Erdogan besucht Deutschland "Wer Beitritt fordert, ist ein Narr"
27.10.2012, 12:53 Uhr
Beim Thema Visafreiheit zeigte die EU zuletzt vages Entgegenkommen. Die Beitrittsverhandlungen stocken dagegen.
(Foto: picture alliance / dpa)
Kurz vor dem Besuch des Ministerpräsidenten der Türkei, Erdogan, bringen sich Gegner und Befürworter eines Beitritts des Landes am Bosporus in Stellung. Manch einer reagiert dabei allerdings fast schon resigniert. Die Beitrittsverhandlungen laufen seit 1987.
Ministerpräsident Recep Tayyip Erdogan hat noch nicht einmal deutschen Boden betreten, doch schon positionieren sich die Lager der Gegner und Befürworter eines Beitritts des Türkei zur EU. Kurz vor Erdogans Ankunft in Berlin und einem Treffen mit Kanzlerin Angela Merkel (CDU) am Dienstag warb EU-Erweiterungskommissar Stefan Füle dafür, den Beitrittsverhandlungen mit der Türkei neuen Schwung zu geben. Unions-Innenexperte Hans-Peter Uhl plädierte derweil nicht nur gegen einen Beitritt. Der CSU-Politiker sprach sich auch gegen die visafreie Einreise von Türken in die EU aus.
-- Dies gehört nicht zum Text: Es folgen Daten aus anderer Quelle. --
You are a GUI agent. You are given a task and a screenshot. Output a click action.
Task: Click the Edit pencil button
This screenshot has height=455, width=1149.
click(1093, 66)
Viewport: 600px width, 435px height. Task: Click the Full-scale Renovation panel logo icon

Türkei wichtig für Außenpolitik und Energiesicherheit

Auftritte des türkischen Ministerpräsidenten in Deutschland waren stets umstritten. Kritiker warfen Erdogan vor, sich bei seinen Reden vor Deutsch-Türken in einem zu großen Maße in deutsche Zuwanderungspolitik eingemischt zu haben.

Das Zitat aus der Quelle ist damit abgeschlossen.